* _LO QUE SE PIDE_
Reproduce sin cambios el tramo del material que va desde la línea que contiene "1270x952 pixels." hasta el final, con ambos extremos incluidos.

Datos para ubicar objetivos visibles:
▬▬▬▬▬▬▬▬▬▬
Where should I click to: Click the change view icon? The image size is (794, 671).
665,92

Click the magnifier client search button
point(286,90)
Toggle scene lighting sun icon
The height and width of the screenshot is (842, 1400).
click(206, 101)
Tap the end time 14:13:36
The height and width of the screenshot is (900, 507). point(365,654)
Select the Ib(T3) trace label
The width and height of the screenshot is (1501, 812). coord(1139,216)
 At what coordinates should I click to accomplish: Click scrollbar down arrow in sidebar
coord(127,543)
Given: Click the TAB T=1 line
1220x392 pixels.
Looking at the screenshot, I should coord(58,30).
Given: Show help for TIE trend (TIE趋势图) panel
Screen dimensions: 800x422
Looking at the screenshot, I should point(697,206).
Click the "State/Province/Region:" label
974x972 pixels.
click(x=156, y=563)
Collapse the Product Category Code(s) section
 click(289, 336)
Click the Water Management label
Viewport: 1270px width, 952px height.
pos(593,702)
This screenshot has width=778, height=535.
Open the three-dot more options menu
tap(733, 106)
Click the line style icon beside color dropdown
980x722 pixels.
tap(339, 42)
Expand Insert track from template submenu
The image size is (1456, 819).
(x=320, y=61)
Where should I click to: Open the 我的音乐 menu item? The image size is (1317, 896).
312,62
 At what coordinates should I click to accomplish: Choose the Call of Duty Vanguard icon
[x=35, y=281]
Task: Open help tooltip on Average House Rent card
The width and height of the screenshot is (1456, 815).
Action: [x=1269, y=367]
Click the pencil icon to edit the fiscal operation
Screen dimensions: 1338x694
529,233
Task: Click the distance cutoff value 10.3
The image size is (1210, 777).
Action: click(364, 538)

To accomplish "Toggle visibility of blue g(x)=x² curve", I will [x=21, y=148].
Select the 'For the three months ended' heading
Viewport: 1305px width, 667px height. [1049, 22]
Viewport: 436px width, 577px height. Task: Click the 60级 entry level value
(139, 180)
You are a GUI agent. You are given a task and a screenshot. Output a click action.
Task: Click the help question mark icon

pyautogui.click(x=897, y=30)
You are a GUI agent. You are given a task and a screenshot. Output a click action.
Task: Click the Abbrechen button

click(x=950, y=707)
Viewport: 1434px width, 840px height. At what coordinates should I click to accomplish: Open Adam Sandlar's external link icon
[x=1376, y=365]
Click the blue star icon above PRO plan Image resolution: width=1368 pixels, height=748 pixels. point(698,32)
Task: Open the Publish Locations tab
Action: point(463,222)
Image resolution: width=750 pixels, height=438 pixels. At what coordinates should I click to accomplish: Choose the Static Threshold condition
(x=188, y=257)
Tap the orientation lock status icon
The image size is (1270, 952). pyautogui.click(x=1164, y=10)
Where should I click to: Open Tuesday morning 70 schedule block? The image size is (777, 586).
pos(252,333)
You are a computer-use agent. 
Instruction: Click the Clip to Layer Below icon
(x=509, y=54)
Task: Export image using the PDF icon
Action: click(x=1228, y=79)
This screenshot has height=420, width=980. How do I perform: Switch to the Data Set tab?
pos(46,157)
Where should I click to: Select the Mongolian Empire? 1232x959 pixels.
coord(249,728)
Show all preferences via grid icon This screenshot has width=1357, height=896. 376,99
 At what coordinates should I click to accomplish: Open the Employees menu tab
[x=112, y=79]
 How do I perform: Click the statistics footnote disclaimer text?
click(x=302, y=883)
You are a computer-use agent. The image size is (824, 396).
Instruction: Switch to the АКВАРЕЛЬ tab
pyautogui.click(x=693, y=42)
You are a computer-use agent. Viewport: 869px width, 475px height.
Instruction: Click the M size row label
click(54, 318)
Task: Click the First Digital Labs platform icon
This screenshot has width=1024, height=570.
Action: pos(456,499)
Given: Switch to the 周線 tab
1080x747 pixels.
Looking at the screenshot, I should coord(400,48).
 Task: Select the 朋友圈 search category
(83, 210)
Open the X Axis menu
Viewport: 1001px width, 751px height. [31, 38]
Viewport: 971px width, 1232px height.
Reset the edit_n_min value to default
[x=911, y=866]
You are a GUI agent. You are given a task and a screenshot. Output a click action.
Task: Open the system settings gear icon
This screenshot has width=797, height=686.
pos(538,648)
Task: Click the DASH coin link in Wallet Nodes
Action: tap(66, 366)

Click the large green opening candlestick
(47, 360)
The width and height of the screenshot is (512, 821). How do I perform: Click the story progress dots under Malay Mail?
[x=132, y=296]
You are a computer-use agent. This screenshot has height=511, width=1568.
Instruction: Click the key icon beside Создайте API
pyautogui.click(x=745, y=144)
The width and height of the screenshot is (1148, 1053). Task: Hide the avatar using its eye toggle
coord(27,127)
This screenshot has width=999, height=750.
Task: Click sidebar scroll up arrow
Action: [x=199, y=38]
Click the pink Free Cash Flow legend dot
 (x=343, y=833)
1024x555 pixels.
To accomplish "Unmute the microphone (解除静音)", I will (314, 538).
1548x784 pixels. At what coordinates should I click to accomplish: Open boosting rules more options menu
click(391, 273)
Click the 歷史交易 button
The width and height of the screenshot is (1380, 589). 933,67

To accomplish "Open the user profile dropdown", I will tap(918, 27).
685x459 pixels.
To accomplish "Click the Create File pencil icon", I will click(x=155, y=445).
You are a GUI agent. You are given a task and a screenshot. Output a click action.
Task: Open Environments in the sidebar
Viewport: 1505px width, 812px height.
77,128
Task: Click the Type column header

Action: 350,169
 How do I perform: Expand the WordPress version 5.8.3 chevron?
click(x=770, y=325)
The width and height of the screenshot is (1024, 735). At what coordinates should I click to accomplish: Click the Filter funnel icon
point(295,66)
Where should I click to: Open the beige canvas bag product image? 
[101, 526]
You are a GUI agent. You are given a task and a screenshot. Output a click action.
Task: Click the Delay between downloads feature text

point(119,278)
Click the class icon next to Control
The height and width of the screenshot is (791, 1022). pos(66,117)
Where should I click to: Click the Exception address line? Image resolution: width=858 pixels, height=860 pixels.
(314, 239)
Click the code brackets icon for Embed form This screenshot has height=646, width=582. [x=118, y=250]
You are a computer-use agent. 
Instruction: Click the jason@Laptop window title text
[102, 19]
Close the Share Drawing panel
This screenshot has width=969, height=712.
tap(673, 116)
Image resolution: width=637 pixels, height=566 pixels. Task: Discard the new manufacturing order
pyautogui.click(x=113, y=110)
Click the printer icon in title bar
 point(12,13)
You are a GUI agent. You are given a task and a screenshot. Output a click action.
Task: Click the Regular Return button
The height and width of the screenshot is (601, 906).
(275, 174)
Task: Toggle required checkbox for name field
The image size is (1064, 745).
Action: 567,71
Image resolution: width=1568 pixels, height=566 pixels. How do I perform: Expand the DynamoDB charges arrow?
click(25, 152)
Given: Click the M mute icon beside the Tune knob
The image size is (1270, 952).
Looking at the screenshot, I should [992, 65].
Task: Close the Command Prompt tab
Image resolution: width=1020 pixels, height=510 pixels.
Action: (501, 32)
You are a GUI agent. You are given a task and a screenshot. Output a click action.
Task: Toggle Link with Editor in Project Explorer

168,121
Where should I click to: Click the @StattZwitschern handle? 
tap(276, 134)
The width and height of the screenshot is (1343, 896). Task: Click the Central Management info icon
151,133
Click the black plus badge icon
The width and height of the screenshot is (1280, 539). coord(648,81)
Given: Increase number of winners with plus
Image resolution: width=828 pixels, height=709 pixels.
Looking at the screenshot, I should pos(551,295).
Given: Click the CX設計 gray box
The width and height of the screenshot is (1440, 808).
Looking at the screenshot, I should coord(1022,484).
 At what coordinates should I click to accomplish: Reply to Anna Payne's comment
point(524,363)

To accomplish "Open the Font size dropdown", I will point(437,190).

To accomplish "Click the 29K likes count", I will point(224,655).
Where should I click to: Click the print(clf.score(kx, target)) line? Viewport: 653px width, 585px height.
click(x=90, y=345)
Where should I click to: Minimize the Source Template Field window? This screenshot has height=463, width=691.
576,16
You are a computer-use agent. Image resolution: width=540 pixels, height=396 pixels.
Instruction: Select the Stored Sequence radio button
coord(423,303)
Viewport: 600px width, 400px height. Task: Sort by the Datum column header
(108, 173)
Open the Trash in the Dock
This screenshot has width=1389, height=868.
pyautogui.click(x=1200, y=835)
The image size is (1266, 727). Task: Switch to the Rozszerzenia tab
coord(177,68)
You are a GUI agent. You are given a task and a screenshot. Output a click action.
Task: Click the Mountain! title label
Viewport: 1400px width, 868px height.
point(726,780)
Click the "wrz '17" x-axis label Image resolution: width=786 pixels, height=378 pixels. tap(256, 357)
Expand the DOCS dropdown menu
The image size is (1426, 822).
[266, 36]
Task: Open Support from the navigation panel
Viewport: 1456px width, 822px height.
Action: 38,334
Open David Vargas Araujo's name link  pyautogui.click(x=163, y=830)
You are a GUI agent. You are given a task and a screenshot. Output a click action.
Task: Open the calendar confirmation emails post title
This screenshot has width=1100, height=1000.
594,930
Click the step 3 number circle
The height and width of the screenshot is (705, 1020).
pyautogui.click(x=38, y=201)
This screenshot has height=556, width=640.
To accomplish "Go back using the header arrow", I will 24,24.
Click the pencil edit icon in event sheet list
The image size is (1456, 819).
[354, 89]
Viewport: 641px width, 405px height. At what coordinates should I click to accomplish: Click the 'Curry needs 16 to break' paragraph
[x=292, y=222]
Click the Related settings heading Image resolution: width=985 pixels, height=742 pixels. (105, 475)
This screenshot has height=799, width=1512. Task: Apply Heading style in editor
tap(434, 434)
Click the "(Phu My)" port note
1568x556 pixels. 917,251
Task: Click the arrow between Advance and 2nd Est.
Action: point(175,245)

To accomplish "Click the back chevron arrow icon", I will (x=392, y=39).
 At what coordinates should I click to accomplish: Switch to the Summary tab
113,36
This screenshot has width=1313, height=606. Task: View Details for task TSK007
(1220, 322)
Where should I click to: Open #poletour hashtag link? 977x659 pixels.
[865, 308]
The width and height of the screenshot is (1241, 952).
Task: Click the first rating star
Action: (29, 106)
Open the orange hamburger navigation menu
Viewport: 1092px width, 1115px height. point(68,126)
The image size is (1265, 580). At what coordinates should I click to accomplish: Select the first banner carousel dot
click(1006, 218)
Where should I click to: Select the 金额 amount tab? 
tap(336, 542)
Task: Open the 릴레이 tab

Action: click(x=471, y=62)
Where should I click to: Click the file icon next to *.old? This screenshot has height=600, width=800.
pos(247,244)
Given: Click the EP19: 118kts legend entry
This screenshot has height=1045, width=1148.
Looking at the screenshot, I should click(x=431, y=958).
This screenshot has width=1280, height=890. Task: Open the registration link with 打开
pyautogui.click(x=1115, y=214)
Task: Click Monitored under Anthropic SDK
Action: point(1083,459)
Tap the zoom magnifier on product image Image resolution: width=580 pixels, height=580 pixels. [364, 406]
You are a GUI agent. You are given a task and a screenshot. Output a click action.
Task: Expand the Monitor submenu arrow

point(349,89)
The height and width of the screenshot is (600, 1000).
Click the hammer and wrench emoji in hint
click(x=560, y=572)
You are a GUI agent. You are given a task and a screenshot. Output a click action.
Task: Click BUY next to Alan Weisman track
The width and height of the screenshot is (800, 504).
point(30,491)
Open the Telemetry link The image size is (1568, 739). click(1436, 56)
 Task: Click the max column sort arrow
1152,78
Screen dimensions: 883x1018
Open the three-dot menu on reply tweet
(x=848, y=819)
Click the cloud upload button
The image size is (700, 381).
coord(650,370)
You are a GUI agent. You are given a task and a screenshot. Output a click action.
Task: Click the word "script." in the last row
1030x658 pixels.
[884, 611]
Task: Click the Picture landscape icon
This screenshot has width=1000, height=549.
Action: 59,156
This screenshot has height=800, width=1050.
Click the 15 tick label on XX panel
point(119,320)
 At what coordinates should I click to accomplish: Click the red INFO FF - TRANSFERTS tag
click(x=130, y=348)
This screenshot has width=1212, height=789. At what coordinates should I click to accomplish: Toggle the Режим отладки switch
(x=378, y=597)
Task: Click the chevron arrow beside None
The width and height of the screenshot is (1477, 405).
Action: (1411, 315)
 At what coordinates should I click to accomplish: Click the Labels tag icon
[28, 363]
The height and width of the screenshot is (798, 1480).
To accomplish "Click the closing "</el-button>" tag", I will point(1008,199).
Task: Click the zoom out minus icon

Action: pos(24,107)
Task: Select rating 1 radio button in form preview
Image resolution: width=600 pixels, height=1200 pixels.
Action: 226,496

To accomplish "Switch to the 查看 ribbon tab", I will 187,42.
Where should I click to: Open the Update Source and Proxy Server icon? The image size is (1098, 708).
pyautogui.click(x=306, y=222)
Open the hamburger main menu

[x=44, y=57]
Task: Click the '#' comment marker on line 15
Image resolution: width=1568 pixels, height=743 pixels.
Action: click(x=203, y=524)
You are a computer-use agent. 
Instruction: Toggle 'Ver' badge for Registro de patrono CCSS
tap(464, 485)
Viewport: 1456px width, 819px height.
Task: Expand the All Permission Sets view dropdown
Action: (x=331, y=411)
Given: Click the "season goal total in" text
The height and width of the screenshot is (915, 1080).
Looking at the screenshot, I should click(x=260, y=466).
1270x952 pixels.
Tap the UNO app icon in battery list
▬▬▬▬▬▬▬▬▬▬
* _EJERCICIO RESUELTO_
1270x952 pixels.
Tap the UNO app icon in battery list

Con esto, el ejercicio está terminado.